Ensino de Educação Financeira na Primeira Infância

Pequenos puderam experimentar a venda e compra de produtos. Dez cliques bastaram para que um menino de 10 anos gastasse R$ 11,7 mil no jogo Roblox. O caso, que ganhou repercussão no Brasil em 2025, expôs como crianças podem consumir sem compreender o valor do dinheiro, em um país onde quase metade da população está endividada. Diante desse cenário, iniciativas apostam na educação financeira ainda na primeira infância como estratégia para formar hábitos de consumo desde cedo.

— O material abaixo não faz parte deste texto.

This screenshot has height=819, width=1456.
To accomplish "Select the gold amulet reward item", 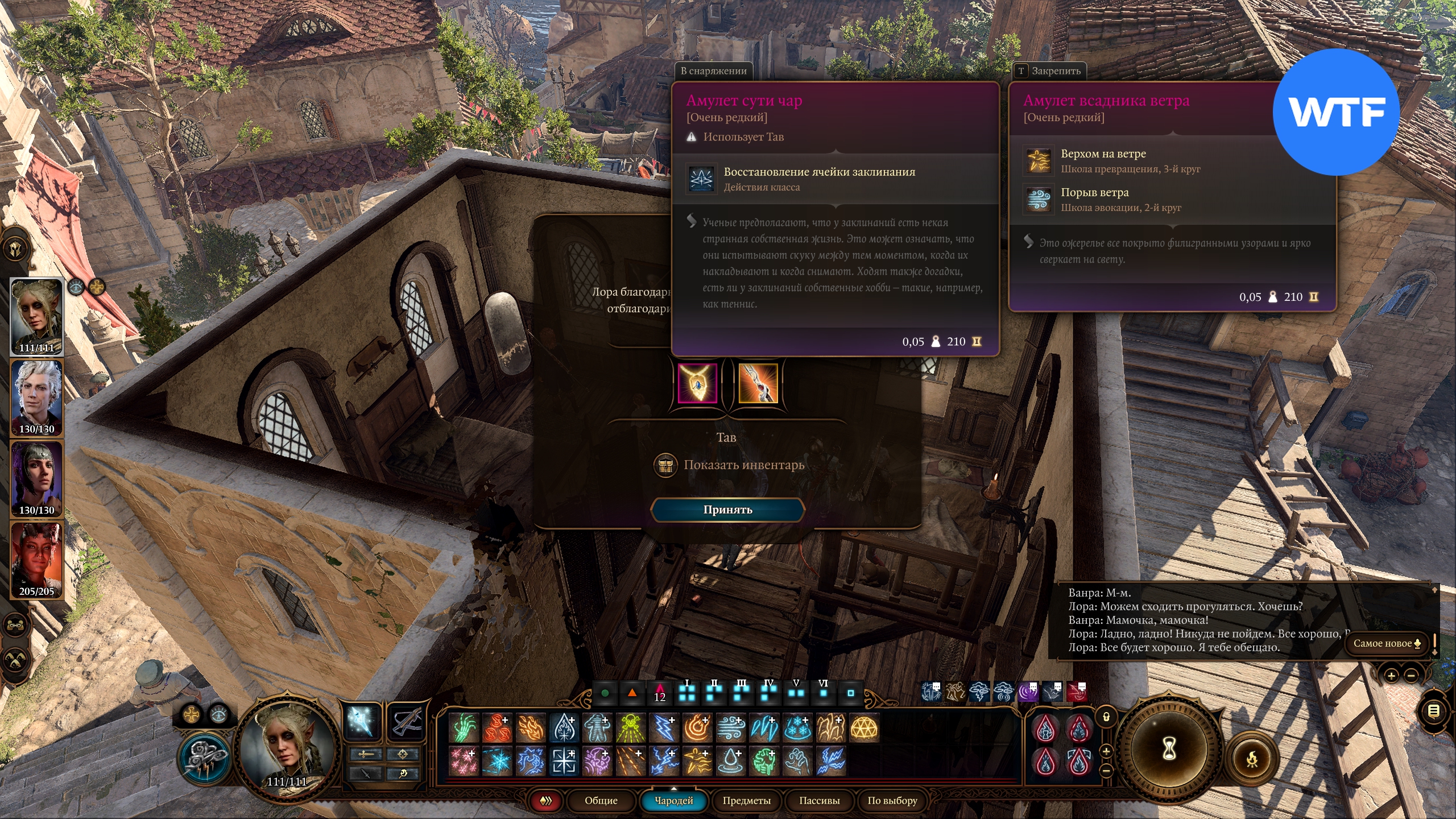I will tap(697, 384).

“Acabou meu dinheiro”, disse a criança. “E o que você faz quando acaba o dinheiro?”, perguntou a educadora. “Eu passo o cartão”, respondeu. Esse diálogo foi presenciado pela economista Laura Pacheco durante uma aula do CriaFin — iniciativa de educação financeira na primeira infância — em uma pré-escola pública de Florianópolis. O método trabalha conceitos como valor do dinheiro, formas de pagamento e escolhas de consumo por meio de atividades lúdicas adaptadas à faixa etária.

O período da primeira infância, quando a criança tem entre 0 e 6 anos, é considerado pela ciência como uma “janela de oportunidades”. Isso porque é nessa faixa etária que o cérebro da criança registra cerca de 1 milhão de sinapses por segundo — ritmo mais intenso do que em qualquer outra fase da vida — e forma cerca de 90% das estruturas cerebrais que servirão de base para o desenvolvimento futuro. Um estudo do economista James Heckman, vencedor do Prêmio Nobel de Economia em 2000, afirmou que cada dólar investido nessa fase retorna sete vezes à sociedade.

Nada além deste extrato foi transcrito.